31 de marzo de 2012

Clamor y lamento





            Domingo de Ramos, la entrada de Jesús en Jerusalén mientras es aclamado y bendecido por hombres, mujeres y niños. Siempre me ha parecido una prueba más de su fortaleza moral. Cómo entrar alegre y prestarse a ser alabado, si camina hacia la muerte más infame, que será pedida a gritos por muchos de los que hoy le aclaman, agitando palmas y cantando ¡Hosanna! Y Él lo sabía.

            Jesús vuelve a ser ejemplo de aceptación y serenidad. Porque, si nos paramos a pensarlo, ¿cómo vivir un instante de paz y alegría, cuando la muerte nos amenaza, a unos con más saña e inminencia que a otros, si en realidad estamos muriéndonos desde que nacemos? Evocando la actitud de Jesucristo el Domingo de Ramos, desenmascarando lo que hay detrás de la muerte, sabiendo que es un tránsito necesario, por el que Él pasó antes que nosotros, para abrirnos las puertas a la Vida.

            Entrada triunfal y alabanzas en el mundo, traicionero y efímero. ¿Cómo lo viviría Jesús, sabiendo que esa alegre y festiva multitud va a exigir muy pronto su muerte? ¿Con qué ánimo sonreiría a las decenas o centenas de personas que agitaban sus palmas aclamándole, festejándole con sus “¡Hosanna!”, palabra hebrea que, más que su original “libéranos, Señor”, significaba ya para los habitantes de Jerusalén de la época un sencillo y alegre “¡viva!”.

            Él era consciente de la fragilidad  de esa acogida, de lo inconstante y veleidoso de aquel júbilo, pero, aun así, hace callar a los fariseos, porque sabe también que es un preludio al inminente drama y, a la vez, una escenificación, pobre, pero esencialmente verídica, de su triunfo definitivo. Su agridulce entrada en la ciudad sagrada fue otra forma de acatar la voluntad del Padre, someter su voluntad humana a la divina.

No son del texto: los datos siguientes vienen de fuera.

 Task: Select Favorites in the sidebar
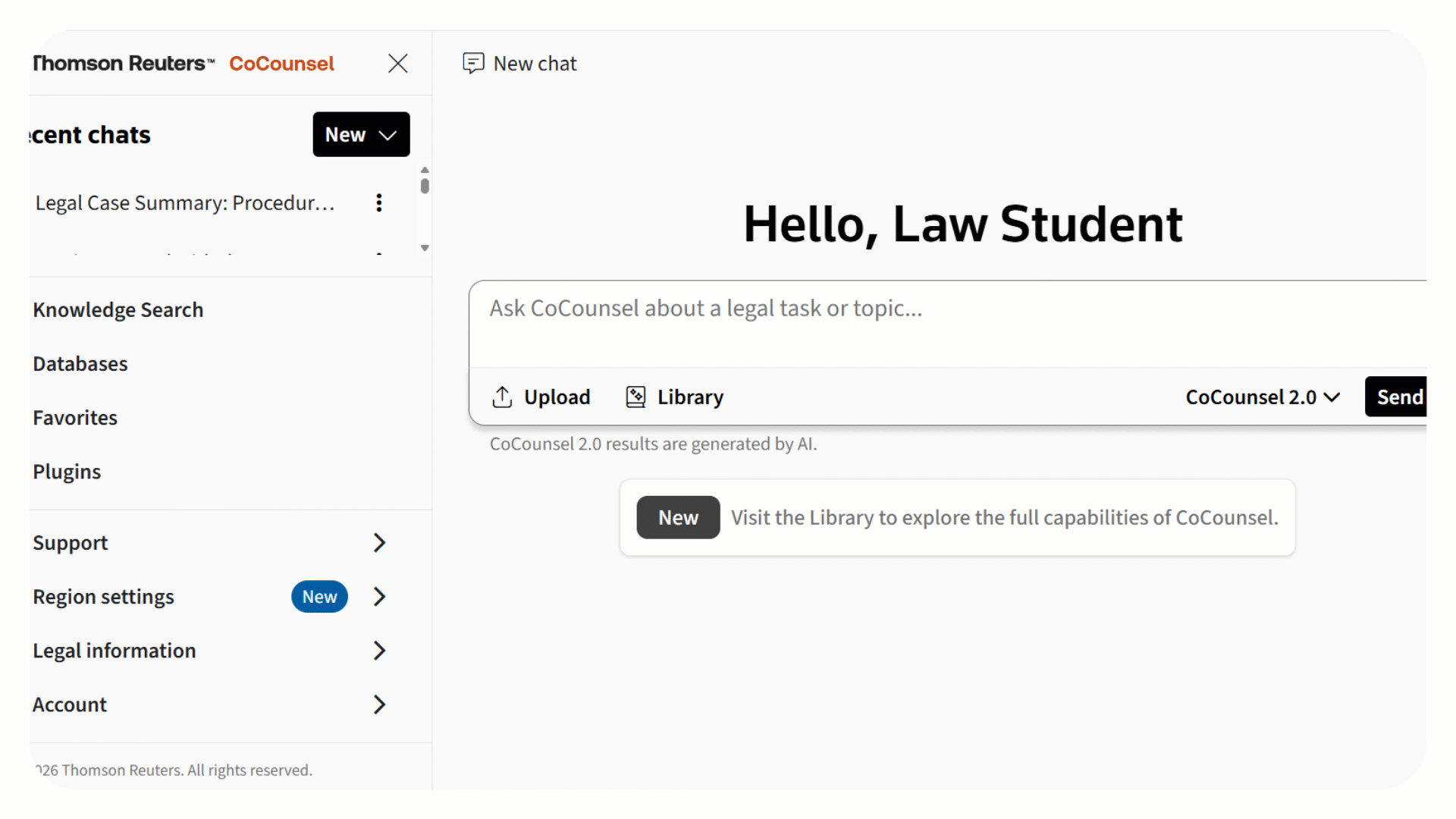(75, 418)
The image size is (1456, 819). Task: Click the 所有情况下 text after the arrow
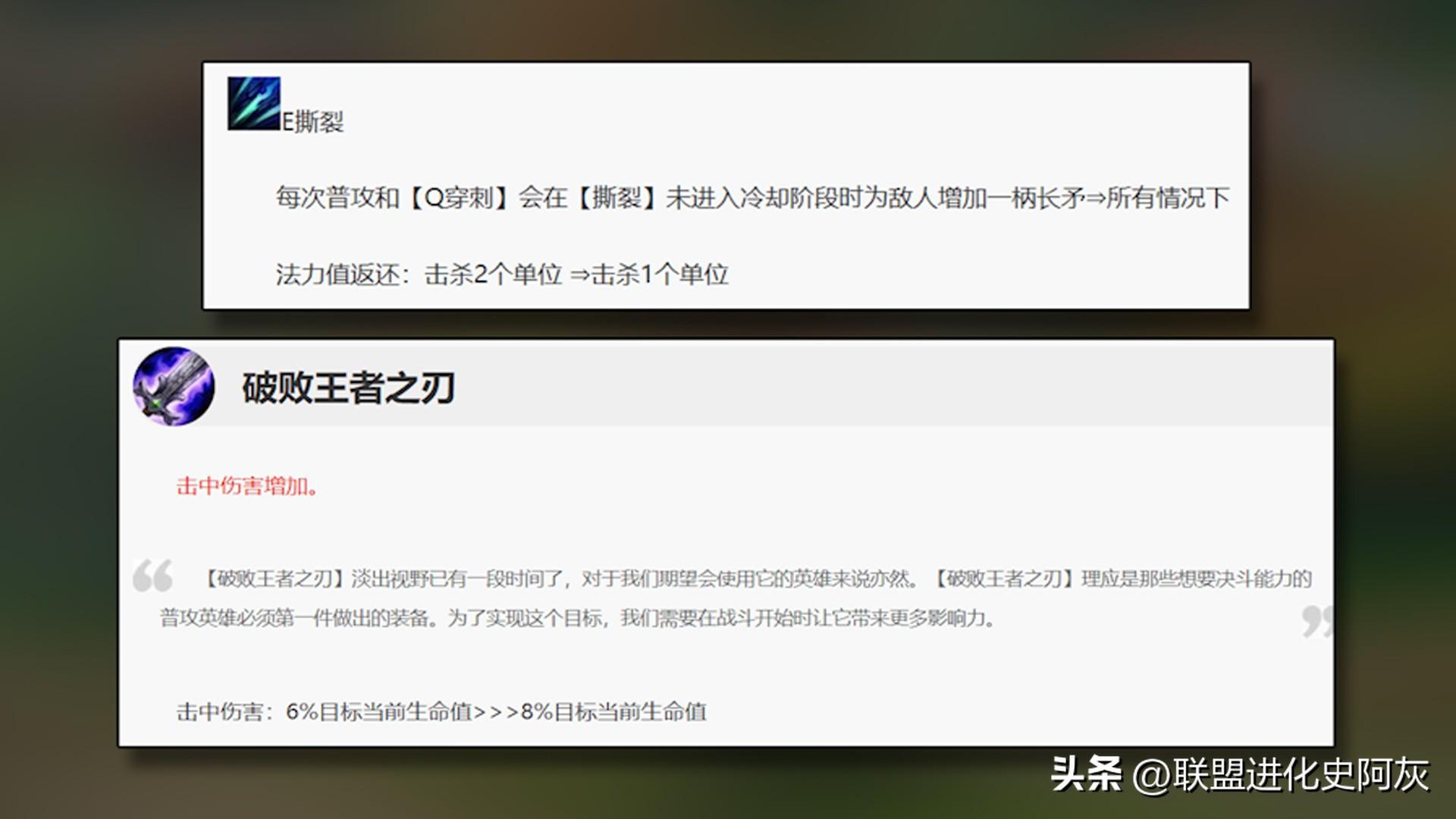[1168, 198]
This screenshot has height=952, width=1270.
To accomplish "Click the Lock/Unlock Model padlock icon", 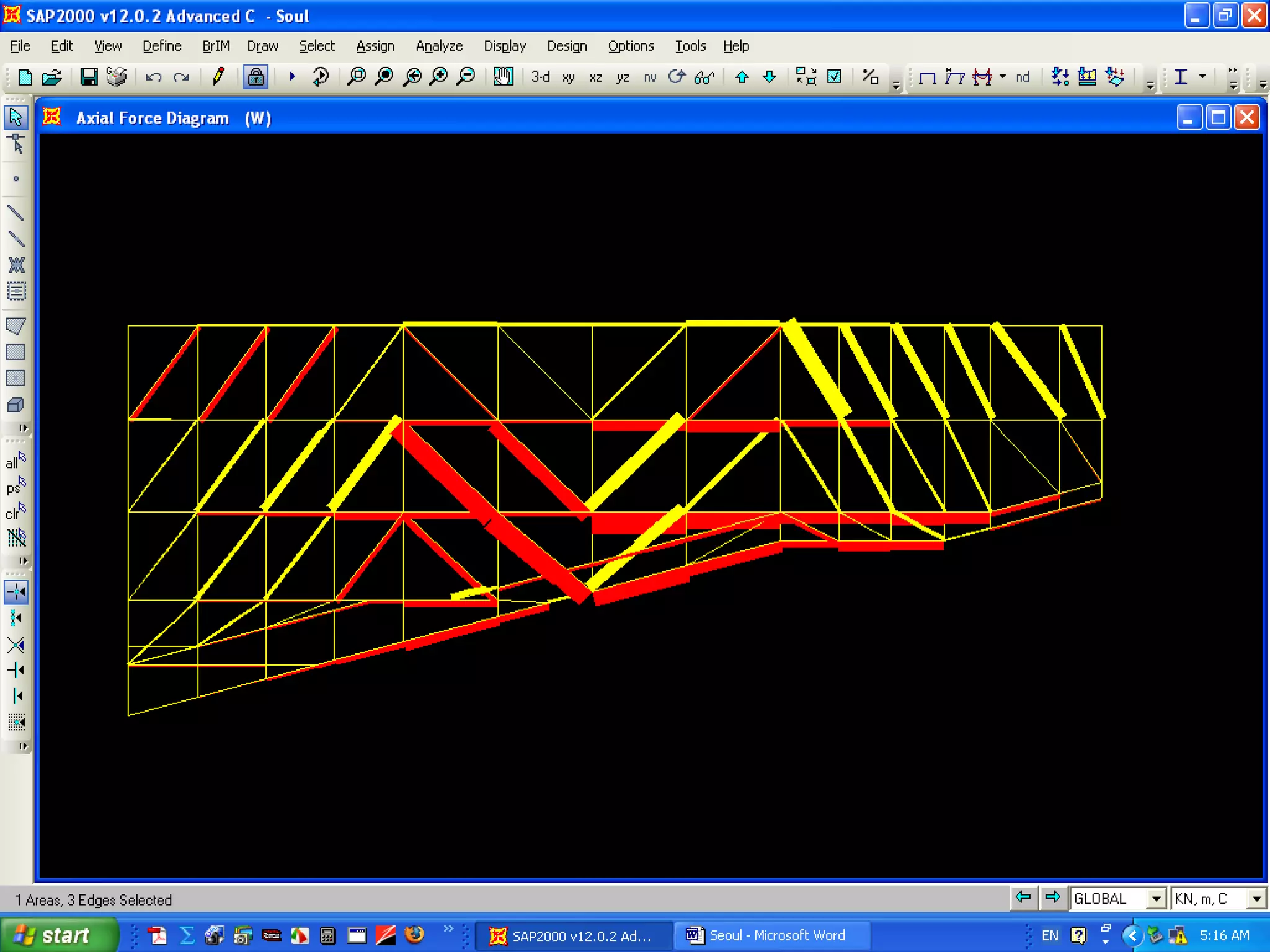I will point(255,77).
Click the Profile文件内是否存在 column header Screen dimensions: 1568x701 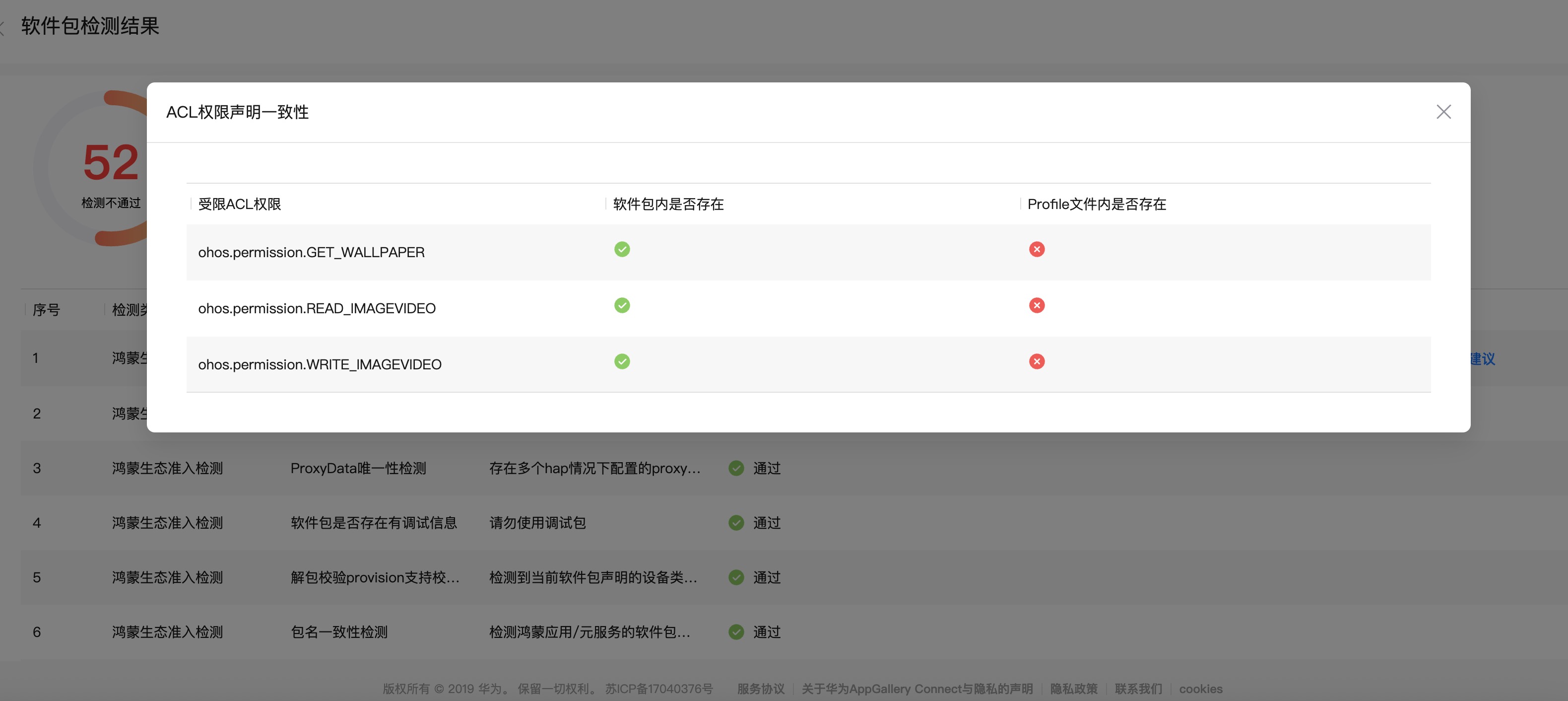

            Porque la voluntad humana de Jesús debía de estar para pocas celebraciones. Recordemos su lamento sobre Jerusalén: “¡Jerusalén, Jerusalén!, que matas a los profetas y apedreas a quienes te han sido enviados, cuántas veces intenté reunir a tus hijos, como la gallina reúne a los polluelos bajo sus alas, y no habéis querido”. (Mt 23, 37)

            Pero esa triunfal entrada era necesaria para Aquel que no era un líder político ni religioso, sino el Salvador, el auténtico Libertador. Con cuánta precisión, con qué plenitud de sentido decían “¡Hosanna!” los que le aclamaban, sin saber que en aquel momento, ante un hombre sentado en una borriquilla, la palabra estaba recuperando su verdadero significado. Pocos, muy pocos de los que participaban en la escena, sabían que ese hombre era el Hijo de Dios, el Mesías que esperaban, al que no fueron capaces de reconocer mientras vivió entre ellos.